- _DATASET ENTRIES_
________________________________________

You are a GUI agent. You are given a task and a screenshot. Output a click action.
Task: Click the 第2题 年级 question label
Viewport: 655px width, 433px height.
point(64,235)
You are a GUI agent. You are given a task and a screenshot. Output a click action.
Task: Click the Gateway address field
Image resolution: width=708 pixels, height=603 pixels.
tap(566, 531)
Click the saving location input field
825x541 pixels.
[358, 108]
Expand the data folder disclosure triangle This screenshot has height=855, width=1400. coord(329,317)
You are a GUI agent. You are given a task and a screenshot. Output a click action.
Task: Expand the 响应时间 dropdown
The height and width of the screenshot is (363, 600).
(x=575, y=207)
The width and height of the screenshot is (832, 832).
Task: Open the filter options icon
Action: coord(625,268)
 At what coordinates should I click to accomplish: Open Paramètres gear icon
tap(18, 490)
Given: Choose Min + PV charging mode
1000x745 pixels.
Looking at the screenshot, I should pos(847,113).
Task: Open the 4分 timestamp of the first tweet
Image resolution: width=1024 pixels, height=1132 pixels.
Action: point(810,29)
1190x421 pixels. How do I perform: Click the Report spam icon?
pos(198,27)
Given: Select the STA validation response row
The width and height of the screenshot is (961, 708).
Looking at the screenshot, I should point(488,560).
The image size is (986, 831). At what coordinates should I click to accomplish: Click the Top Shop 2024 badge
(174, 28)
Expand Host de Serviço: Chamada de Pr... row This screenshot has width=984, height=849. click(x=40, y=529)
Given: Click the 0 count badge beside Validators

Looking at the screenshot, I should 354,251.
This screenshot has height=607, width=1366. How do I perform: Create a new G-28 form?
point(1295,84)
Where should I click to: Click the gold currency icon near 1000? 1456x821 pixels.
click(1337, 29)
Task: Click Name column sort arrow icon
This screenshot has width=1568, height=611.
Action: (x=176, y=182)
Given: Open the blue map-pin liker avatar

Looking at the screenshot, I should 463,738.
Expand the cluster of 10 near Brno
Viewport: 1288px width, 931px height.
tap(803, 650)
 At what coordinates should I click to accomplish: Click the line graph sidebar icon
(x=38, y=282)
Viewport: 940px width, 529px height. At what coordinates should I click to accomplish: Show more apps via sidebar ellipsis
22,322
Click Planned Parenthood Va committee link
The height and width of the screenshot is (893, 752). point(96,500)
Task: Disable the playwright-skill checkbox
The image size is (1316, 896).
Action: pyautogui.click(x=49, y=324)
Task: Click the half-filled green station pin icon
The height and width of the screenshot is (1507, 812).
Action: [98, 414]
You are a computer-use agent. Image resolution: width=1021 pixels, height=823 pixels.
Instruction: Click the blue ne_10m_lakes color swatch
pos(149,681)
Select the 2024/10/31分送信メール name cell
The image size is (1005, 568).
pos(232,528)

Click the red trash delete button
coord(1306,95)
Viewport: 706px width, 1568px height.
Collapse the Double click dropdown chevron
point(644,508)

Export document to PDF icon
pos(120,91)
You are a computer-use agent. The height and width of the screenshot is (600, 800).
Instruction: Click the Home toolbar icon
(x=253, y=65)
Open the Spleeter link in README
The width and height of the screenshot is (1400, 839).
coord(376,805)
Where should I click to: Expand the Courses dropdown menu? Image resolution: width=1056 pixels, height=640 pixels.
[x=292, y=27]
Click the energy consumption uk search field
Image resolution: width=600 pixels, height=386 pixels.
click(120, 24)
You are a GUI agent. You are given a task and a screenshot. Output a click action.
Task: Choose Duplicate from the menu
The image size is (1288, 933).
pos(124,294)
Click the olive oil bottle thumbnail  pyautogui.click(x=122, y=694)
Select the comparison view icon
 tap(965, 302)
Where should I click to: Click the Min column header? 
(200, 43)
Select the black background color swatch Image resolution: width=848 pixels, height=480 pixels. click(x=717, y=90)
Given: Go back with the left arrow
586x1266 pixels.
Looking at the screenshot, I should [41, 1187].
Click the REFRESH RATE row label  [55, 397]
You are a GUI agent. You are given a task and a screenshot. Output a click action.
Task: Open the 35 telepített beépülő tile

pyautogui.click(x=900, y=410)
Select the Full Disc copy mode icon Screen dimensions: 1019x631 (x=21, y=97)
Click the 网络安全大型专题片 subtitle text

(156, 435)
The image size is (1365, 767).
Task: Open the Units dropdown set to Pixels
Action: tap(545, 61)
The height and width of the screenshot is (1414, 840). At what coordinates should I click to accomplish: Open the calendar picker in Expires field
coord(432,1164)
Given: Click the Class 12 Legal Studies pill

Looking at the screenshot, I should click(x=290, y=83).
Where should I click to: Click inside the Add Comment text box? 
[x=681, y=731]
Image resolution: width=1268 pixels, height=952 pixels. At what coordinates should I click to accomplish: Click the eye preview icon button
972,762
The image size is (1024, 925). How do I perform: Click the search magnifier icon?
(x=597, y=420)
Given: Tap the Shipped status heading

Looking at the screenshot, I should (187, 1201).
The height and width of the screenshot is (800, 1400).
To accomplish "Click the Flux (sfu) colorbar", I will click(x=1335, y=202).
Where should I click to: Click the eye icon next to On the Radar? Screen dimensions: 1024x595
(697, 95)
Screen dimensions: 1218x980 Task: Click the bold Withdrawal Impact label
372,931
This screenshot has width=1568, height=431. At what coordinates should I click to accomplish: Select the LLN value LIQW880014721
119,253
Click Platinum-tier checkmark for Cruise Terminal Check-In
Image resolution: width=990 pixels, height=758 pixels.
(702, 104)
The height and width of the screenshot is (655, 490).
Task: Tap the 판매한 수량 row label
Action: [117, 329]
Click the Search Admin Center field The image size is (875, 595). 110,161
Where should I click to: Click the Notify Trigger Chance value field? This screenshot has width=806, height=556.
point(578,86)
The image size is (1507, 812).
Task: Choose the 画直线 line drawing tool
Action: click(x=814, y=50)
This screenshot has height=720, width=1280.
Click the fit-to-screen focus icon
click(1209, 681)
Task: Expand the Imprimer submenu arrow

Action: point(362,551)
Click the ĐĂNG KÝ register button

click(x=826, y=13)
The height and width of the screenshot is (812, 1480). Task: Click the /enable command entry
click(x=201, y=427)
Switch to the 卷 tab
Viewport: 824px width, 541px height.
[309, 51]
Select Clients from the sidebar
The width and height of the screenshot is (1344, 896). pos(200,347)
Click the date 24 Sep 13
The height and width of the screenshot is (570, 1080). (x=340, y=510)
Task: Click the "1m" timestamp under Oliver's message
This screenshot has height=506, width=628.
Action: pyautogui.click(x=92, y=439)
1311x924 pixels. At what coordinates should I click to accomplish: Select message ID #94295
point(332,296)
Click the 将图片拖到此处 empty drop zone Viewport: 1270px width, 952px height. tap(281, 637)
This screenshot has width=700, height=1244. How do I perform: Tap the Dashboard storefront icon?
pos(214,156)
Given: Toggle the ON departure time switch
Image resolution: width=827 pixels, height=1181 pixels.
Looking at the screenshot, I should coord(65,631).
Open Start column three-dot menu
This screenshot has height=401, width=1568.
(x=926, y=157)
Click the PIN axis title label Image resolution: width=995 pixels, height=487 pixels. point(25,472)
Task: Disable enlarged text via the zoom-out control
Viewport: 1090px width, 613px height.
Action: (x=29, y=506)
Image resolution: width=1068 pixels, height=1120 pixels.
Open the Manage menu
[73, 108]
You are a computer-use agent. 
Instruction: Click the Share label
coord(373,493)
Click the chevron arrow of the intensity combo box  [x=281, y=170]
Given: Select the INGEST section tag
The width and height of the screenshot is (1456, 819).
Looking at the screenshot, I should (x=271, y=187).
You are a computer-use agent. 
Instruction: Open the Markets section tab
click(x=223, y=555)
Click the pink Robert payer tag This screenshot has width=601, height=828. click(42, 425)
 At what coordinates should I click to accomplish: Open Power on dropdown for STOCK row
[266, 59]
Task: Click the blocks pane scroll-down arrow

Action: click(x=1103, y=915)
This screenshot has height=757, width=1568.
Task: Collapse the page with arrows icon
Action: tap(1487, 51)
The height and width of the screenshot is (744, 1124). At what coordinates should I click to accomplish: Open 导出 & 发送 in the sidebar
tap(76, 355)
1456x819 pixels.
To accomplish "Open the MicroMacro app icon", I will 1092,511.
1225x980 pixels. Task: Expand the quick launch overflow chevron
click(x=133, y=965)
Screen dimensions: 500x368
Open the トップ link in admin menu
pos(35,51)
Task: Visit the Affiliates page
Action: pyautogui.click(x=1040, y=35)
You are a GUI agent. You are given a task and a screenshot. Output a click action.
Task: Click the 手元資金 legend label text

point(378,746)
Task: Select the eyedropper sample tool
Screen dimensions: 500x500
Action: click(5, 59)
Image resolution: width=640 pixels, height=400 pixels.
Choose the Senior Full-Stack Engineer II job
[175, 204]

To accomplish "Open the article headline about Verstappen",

________________________________________

- _ASSIGNMENT_
Above are the records; repeat exactly the lines from the one holding "Select the comparison view icon" down to the one holding "Given: Go back with the left arrow", end lines included.

- _ANSWER TO THIS PROBLEM_
Select the comparison view icon
 tap(965, 302)
Where should I click to: Click the Min column header? 
(200, 43)
Select the black background color swatch Image resolution: width=848 pixels, height=480 pixels. click(x=717, y=90)
Given: Go back with the left arrow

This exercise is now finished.